Beginning in the early 1970s, Gish began an international tour to spread the gospel of silent movies with a program of selections from her films that she called “Lillian Gish and the Movies: The Art of Film 1900-1928.” Another project is an attempt to get the states to fund the production of a series of films for television about the history of each state. “So far, I have received encouragement from 40 of the 50 governors.”
In addition to “Hambone and Hillie,” Gish made two other films this year: “Hobson’s Choice,” a CBS television movie with Richard Thomas, and a film on her life with Jeanne Moreau for French television. A faint note of disdain can be heard when she talks about most films. Her last major role was in Robert Altman’s “The Wedding,” and she says this: “I like Mr. Altman and I like his talent, but I think he went wrong with ‘Popeye.’ It was a silly story. And there was no reason to go to Malta to make it. He could have made it on the back lot in Hollywood and saved a lot of money.”
She still travels–“I’ve been to every country except China”–and is trying to finish her books. “One is on religion because I have done so many films on the different religions and they have always helped me. And the other is for children. Dorothy’s and my childhood was unlike any childhood of today and I think that children from five to 10 would find it interesting.”
She says it is hard to pick a favorite film, but that she is perhaps proudest of “The Wind.” Last year, at the British Film Festival, Kevin Brownlaw, who was responsible for the restoration of “Napoleon,” presented a program of two of Gish’s films, “The Wind” and “Broken Blossoms.” Gish says that the program may tour this country. ” ‘The Wind’ touches your whole being,” she says. “It’s an experience. I even forgot I was in it. You understand why Mr. Griffith had to have trained nurses in the ladies rooms for ‘Broken Blossoms’ and ‘Way Down East’ because so many people fainted or suffered from hysterics. You just don’t get stories like that in the movies anymore.”
Besides Griffith, Gish says that the only film artist who added a new dimension to the medium was Walt Disney. And, she says that whenever she feels her head swelling with pride, she remembers something a friend told her many years ago. “If anybody in film ever gets a little conceited, just tell them they’re not as popular as Mickey Mouse.”

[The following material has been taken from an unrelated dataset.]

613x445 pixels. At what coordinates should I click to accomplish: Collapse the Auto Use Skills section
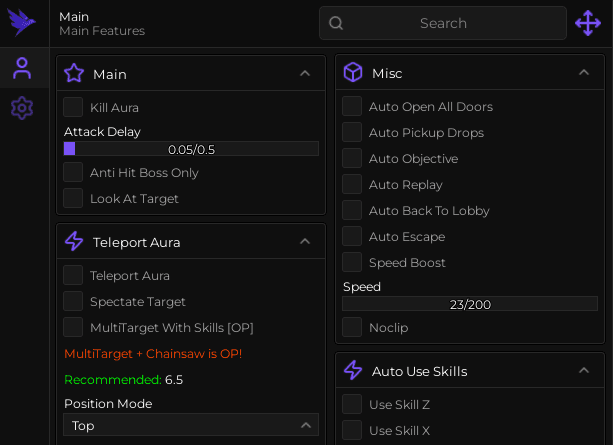(x=584, y=370)
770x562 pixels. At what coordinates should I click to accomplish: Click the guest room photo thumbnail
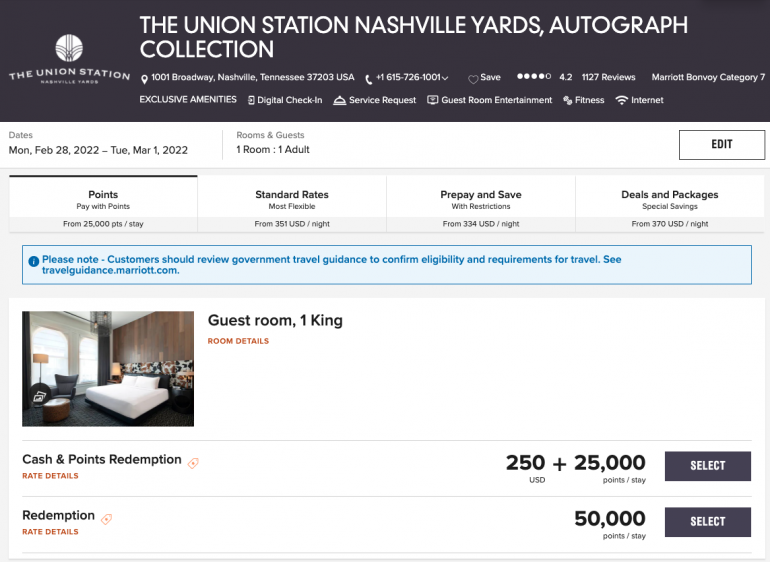tap(108, 369)
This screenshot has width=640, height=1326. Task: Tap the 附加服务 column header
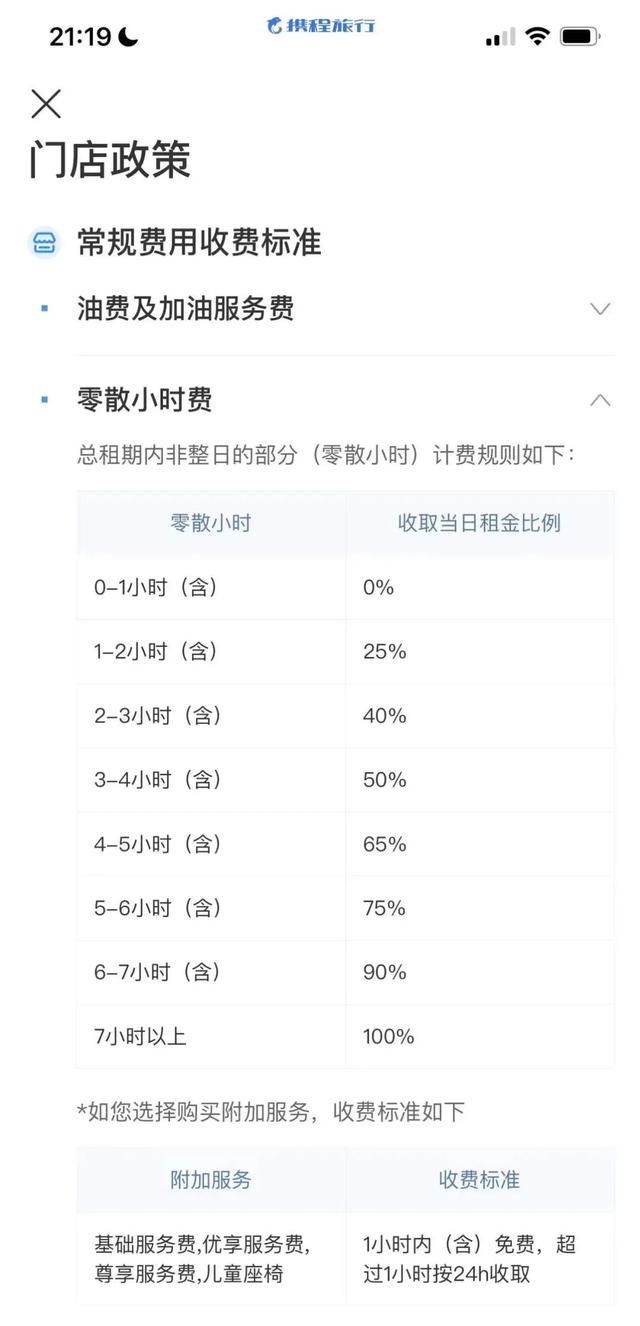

“You can’t have any vanity in films,” she says, laughing brightly. “In the theater, yes. People come backstage and tell you how great you are, and you can’t see that you’re terrible. You think you are great. But in film, there’s no hope for you. You cannot deceive yourself. As Brooks Atkinson once said of me, ‘She has no vanity.’ “
He also said of Lillian and Dorothy Gish: “They are as much a part of American folklore as Jack Dempsey, Jimmy Durante and Harry S Truman. Having been consistently modern for half a century they give their country continuity.”